Supply the number of lines in the listing below in which the word "title" occurs, and nothing else.

* [LISTED RECORDS]

************

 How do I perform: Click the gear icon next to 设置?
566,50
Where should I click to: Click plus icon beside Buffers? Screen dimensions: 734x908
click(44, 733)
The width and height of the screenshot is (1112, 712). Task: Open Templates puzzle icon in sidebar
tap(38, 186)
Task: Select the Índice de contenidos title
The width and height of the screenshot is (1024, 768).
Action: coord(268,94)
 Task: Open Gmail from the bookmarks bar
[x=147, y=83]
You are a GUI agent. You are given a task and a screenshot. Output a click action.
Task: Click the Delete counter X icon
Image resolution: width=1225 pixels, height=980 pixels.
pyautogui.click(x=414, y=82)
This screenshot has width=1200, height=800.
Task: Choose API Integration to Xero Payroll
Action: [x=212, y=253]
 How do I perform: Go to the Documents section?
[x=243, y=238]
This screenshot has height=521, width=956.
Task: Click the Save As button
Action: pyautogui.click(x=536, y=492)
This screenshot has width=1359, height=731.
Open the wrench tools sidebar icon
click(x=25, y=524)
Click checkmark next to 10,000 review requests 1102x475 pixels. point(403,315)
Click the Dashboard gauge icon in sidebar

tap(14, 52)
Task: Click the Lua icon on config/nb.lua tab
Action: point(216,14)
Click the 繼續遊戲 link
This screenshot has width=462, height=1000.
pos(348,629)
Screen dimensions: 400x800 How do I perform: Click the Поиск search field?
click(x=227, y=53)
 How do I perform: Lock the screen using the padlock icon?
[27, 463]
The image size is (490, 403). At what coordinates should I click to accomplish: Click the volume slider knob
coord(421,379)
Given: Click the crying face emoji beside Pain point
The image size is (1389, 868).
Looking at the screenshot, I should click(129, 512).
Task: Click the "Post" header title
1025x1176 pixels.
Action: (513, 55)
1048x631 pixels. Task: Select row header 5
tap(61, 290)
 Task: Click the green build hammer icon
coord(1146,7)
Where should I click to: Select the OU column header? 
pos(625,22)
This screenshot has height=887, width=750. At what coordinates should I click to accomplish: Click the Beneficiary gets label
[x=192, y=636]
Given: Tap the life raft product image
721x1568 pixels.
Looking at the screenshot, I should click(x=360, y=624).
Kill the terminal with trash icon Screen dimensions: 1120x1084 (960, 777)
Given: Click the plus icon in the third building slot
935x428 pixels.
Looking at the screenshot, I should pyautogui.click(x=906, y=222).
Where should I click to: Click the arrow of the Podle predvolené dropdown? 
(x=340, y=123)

************

* [ANSWER SECTION] 2